I went back to 1990s articles and re-read everything I could find about the reasons for the transition from the old days of slow mashing efforts (it wasn't unusual for pros through the Merckx era to grind as slowly as the mid-40s to low 50s on long climbs). The faster spinning style, practiced by many but mostly attributed to Lance Armstrong under Dr. Ferrari's tutelage, was intended to reduce wear and tear on the legs, which recovered slower than aerobic efforts. A top athlete, trained and accustomed to spinning, would still be in pain from a burning chest, but could recover overnight from that. But cooked legs could take a day or longer to recover. (And, of course, EPO and blood doping helped with the transition to the heavier aerobic demands of spinning.)

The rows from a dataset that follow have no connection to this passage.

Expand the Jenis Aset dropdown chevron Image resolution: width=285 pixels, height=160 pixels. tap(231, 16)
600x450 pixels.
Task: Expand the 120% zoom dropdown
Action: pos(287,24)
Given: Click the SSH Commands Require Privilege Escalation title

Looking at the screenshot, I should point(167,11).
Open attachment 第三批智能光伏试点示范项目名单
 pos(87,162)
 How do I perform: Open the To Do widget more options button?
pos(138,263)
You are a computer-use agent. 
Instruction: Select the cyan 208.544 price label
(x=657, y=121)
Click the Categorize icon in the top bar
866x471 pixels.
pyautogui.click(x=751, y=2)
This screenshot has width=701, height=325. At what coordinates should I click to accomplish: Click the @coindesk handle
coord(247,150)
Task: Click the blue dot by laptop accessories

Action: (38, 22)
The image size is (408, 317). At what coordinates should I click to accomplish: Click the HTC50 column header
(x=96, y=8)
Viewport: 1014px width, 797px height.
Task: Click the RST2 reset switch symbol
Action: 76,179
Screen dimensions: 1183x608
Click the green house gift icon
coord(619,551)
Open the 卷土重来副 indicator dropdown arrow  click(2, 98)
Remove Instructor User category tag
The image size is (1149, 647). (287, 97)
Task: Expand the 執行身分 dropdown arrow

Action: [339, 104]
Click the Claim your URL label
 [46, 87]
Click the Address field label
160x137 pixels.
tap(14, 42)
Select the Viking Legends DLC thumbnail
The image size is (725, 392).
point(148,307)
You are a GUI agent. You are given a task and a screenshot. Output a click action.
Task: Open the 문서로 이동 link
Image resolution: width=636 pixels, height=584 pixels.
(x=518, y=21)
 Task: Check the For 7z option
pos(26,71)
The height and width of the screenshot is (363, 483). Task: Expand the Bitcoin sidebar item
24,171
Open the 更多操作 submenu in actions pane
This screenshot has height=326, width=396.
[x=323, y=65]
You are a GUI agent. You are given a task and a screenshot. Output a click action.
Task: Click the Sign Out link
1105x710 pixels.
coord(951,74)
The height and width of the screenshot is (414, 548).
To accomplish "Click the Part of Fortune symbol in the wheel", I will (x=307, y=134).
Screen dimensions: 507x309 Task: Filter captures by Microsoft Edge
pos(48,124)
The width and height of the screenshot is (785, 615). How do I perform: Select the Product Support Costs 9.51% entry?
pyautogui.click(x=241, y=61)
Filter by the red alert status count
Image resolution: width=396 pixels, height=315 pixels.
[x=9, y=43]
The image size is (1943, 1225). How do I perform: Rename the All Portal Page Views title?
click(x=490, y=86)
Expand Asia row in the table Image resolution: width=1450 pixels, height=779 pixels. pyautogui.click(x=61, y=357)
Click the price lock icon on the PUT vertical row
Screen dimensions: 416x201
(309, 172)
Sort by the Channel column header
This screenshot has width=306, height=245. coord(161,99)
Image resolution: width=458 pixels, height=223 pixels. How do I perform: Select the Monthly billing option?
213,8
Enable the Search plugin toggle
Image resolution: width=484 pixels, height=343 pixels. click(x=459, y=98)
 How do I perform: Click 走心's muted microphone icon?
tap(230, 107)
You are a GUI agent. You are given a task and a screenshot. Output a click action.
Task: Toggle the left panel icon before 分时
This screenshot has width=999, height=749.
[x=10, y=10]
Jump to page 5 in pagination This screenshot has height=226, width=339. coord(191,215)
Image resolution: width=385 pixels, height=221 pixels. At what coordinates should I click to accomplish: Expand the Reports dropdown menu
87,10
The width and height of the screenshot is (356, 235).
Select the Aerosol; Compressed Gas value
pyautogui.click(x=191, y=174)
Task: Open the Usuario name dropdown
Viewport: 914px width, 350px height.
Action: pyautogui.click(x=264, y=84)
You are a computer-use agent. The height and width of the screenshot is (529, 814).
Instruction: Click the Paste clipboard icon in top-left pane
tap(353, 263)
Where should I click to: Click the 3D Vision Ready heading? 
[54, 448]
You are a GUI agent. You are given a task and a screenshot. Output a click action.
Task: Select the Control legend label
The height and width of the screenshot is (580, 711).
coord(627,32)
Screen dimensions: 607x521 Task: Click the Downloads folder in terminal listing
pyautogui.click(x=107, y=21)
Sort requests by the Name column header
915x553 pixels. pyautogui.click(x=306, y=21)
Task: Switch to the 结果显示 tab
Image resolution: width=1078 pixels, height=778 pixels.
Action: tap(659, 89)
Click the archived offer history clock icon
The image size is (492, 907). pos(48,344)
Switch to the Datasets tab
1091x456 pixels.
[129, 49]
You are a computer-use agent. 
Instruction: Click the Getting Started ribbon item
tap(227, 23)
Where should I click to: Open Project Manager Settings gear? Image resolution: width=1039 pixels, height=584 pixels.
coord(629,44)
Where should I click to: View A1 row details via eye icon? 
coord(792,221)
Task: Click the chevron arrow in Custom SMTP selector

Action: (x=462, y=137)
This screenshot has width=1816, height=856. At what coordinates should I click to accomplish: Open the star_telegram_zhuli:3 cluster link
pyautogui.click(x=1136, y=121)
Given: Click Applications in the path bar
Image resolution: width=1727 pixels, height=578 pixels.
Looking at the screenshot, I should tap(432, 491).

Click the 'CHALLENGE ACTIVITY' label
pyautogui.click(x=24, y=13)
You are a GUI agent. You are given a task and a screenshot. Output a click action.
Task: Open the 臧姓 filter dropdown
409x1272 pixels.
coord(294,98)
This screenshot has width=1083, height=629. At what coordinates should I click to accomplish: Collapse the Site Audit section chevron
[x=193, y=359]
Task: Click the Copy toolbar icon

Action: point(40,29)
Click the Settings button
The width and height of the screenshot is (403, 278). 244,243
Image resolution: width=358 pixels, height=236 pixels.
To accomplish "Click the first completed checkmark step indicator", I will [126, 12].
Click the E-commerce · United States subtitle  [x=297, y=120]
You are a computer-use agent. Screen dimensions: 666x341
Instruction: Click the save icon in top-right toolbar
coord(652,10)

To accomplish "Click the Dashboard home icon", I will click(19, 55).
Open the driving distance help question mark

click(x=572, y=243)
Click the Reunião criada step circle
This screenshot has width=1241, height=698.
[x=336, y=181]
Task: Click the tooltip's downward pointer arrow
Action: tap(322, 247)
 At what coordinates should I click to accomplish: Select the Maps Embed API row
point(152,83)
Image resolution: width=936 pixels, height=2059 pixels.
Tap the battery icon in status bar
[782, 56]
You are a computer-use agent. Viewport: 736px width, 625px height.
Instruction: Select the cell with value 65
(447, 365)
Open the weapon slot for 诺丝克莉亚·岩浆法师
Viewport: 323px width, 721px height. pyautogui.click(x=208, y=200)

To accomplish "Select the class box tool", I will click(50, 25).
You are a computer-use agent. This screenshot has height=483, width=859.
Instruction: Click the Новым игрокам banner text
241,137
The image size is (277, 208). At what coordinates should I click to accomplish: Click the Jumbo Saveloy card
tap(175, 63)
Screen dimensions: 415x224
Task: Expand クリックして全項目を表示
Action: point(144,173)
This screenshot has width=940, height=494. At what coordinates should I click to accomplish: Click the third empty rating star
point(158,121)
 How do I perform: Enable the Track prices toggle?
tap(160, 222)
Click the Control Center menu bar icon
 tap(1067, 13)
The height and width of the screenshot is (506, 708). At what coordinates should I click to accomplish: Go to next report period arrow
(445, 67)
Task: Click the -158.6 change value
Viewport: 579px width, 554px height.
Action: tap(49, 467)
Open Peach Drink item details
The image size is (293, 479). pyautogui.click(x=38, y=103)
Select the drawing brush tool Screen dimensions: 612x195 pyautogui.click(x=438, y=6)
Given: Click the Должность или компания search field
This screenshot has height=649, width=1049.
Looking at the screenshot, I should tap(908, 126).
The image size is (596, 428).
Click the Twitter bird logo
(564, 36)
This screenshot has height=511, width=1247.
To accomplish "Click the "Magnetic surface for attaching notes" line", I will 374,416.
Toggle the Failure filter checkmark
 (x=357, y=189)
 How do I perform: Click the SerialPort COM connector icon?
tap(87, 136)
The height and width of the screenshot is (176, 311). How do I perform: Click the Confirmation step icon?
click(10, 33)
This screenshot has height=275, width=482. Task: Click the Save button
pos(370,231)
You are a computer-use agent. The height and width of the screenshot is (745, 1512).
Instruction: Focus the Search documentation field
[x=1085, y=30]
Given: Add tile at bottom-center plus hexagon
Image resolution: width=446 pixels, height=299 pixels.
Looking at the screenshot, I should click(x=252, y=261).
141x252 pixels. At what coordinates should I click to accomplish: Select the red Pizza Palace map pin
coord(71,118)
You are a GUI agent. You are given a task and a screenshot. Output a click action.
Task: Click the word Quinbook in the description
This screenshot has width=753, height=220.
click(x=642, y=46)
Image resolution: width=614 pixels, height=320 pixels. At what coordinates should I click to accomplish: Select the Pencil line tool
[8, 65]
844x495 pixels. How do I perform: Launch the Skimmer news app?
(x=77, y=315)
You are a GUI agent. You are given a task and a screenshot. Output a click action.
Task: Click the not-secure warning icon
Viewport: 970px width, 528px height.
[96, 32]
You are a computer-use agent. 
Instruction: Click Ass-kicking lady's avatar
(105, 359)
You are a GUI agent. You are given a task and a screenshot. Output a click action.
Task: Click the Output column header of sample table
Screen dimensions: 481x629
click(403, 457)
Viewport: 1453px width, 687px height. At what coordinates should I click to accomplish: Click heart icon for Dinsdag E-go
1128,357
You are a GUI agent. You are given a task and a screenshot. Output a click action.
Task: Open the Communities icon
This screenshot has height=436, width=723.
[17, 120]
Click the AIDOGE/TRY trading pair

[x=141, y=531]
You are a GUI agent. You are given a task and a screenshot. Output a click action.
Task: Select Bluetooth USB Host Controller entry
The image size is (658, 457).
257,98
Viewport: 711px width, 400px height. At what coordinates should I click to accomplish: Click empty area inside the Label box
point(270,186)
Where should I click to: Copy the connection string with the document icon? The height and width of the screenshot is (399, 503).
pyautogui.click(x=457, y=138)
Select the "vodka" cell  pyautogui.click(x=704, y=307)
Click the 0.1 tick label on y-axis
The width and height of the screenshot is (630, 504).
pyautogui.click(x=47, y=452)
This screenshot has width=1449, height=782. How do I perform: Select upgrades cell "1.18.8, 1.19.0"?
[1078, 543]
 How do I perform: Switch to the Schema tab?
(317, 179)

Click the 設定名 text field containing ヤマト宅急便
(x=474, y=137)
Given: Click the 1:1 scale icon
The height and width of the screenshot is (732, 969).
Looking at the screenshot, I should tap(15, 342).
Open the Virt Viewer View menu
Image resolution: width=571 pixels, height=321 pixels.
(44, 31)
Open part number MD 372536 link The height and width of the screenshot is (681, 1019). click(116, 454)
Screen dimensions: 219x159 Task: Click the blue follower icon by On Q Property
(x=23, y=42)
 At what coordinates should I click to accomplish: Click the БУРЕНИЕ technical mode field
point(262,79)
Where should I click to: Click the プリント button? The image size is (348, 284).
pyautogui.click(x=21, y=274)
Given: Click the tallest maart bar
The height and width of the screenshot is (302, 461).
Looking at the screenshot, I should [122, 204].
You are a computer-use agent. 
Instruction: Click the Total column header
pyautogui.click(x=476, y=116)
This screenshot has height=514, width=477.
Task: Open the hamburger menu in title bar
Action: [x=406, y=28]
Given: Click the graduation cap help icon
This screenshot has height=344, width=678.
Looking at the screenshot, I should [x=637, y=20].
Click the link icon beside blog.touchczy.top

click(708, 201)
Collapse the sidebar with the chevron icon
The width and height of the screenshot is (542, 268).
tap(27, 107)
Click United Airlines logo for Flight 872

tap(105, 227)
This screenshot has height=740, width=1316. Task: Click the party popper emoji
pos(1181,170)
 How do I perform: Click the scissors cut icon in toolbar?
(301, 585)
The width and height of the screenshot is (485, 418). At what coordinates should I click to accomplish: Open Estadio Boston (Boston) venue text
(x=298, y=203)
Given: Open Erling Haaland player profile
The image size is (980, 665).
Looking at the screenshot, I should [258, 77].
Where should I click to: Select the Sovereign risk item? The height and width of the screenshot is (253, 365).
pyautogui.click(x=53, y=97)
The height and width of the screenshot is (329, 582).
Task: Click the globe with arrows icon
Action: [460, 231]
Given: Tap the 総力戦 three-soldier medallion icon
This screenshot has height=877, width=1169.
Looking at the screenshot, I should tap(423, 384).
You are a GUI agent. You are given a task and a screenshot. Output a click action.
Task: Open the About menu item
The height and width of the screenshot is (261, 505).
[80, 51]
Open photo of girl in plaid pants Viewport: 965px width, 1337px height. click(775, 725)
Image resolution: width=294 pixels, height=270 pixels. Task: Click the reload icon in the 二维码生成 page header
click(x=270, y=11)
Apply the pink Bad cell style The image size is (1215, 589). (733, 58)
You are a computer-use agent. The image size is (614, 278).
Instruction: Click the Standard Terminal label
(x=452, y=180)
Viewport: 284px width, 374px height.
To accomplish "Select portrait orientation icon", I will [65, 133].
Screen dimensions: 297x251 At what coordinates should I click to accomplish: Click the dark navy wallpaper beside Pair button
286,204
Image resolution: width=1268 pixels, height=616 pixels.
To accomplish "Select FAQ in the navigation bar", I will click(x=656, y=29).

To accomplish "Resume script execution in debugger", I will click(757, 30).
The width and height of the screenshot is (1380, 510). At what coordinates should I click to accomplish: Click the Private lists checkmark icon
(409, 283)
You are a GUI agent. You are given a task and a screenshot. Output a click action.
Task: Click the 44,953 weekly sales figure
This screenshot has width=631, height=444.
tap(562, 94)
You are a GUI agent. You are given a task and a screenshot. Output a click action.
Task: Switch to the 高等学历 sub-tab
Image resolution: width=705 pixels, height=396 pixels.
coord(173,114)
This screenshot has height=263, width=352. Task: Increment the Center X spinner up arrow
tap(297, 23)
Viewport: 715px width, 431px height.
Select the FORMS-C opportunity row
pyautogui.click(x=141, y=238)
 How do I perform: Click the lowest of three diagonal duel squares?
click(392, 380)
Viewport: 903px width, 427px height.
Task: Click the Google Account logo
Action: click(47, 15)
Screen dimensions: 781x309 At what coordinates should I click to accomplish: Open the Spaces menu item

Basically, it made no sense for me to emulate a 100-110 rpm spinning style. I'm not racing up to 200 miles a day for three weeks at a time with only a couple of days rest. I'm riding 3-5 times a week, 20-50 miles per ride.

So around August 2019 I deliberately changed pedaling style in favor of a slower cadence and harder gears. Coincidentally I was also riding a new-to-me 1993 Trek 5900 that had been fitted with old school Biopace 52/42 eccentric chainrings. Reportedly those worked better for some cyclists at 80 rpm or slower.

It took a couple of weeks to actually get comfortable with mashing harder gears -- I didn't realize how lazy and poorly toned my legs were. But pretty soon I was comfortable at 60-75 rpm. And, sure enough, my heart rate dropped overall on the same routes, same speed, same perceived efforts (allowing for wind conditions, etc.). I got stronger and faster for the same effort.

So I'm still mostly mashing, although occasionally I'll switch to my normal 90 rpm (it still feels natural to me) just for a change of pace, and to relieve any slight aching in my legs and knees during a ride. Around 5 minutes at a faster cadence in an easier gear is usually enough to recover and go back to slower mashing. And I can see the change in heart rate corresponding with my cadence change.

But that's just me. Dunno if that variation in cadence and gearing would make much difference in heart rate and overall performance for other folks. It'd be interesting to hear from other cyclists who've tried a methodical change in cadence.